Abstract
Objectives:
Sleep disturbance is a significant symptom associated with both rotator cuff tears and arthroscopic rotator cuff repair. Melatonin has been shown to be safe and effective in managing multiple sleep disorders, including secondary sleep disorders, with relatively minor adverse effects, and lack of addictive potential. The purpose of this study was to investigate the effects of oral melatonin on postoperative sleep quality after arthroscopic rotator cuff repair (aRCR).
Methods:
This was a prospective, randomized, clinical trial evaluating patients undergoing arthroscopic rotator cuff repair. Consecutive patients undergoing arthroscopic rotator cuff repair for rotator cuff tear were included. Exclusion criteria included history of alcohol abuse, current antidepressant or sedative use, revision rotator cuff repair, severe glenohumeral arthritis, and concurrent adhesive capsulitis. Patients were randomly assigned in a 1:1 ratio to one of two groups: 5 mg dose of melatonin 1 hour before bedtime, or standard sleep hygiene (6+ hours per night, avoid caffeine and naps in the evening). Patients in the melatonin group took their assigned melatonin dose for 6 weeks beginning the day of surgery. Patient reported outcome assessments included the Pittsburgh Sleep Quality Index (PSQI), the American Shoulder and Elbow Surgeons Standardized Shoulder Assessment Form (ASES), Single Assessment Numerical Evaluation (SANE), and pain medication logs. Outcome measures were collected preoperatively, as well as at 2 weeks, 6 weeks, 3 months, 4 months, and 6 months post-operatively. Numeric variables were analyzed using paired and unpaired t-tests, with significance set at p<0.05.
Results:
Eighty-three patients were included for final analysis (40 control, 43 melatonin). Patient demographics such as age, sex, race, BMI, and laterality did not differ significantly between groups (p≥0.05). Preoperative ASES, SANE, and PSQI scores did not differ between groups (p≥0.055). PSQI scores were significantly lower (better quality sleep) in the melatonin group at the 6-week postoperative period (p=0.036).

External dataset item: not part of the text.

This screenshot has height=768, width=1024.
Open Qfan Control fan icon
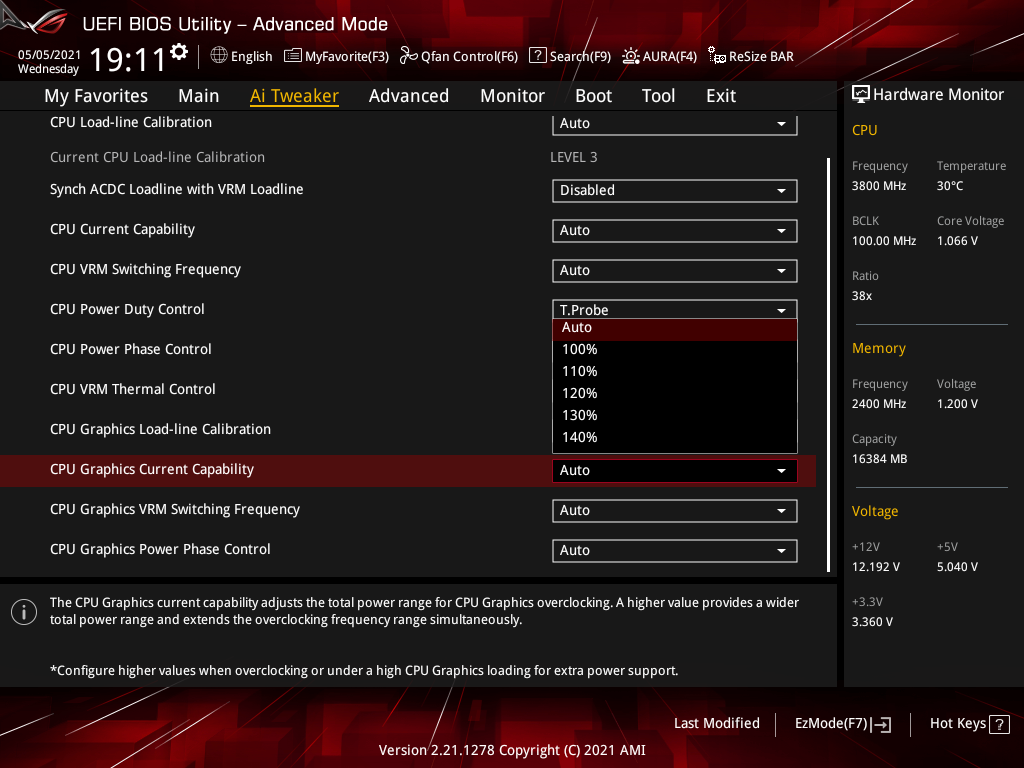tap(408, 56)
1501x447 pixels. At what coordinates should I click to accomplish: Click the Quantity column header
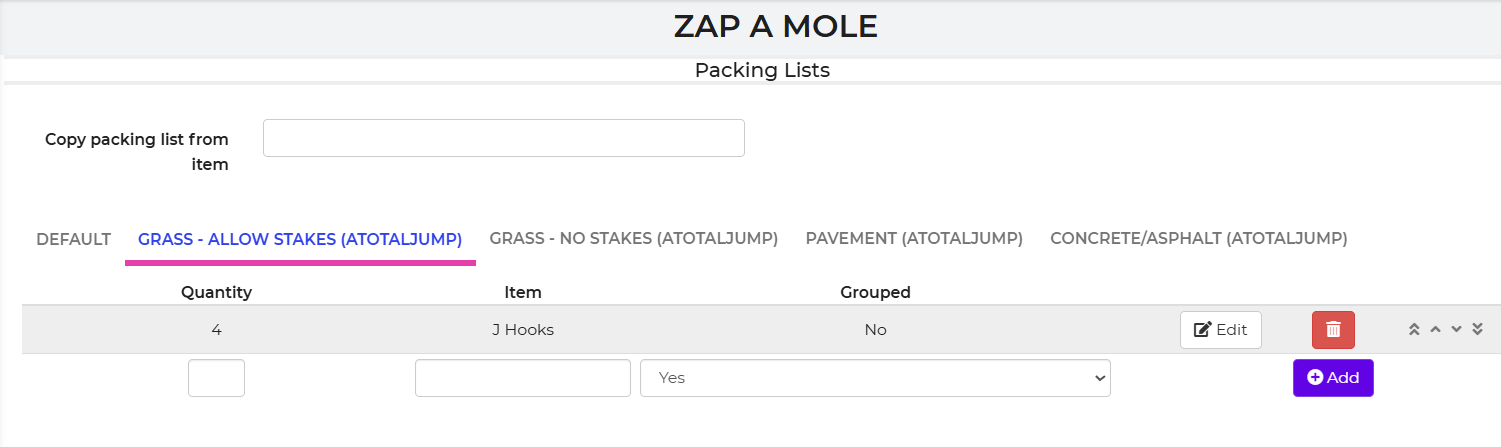pyautogui.click(x=216, y=293)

There was a positive correlation between how patients rated the intensity of their pain and the PSQI at the 6-week assessment (0.566). The PSQI question regarding sleep quality was found to be significantly greater in the melatonin group at the 3-month, 4 month, and 6 month postoperative time point (p=0.015, p=0.041, and p=0.05, respectively). SANE scores in the melatonin group were significantly lower (p=0.011), then higher (p=0.017) at the 6- week and 6-month time point, respectively. ASES scores were significantly greater in the melatonin group at 4 and 6 months (p=0.022 and p=0.020). Patients who were randomized into the melatonin group were found to use significantly less narcotic medication at the 4 month postoperative time point (p=0.046). There was no difference in complication rates between groups.
Conclusions:
Melatonin use after aRCR led to improved sleep quality in the early postoperative period and improved functional outcomes and decreased narcotic use in the later postoperative period. Based on this investigation, we recommend the use of melatonin postoperatively after aRCR to reduce sleep disturbance in the early postoperative period and potentially help with longer term functional outcome.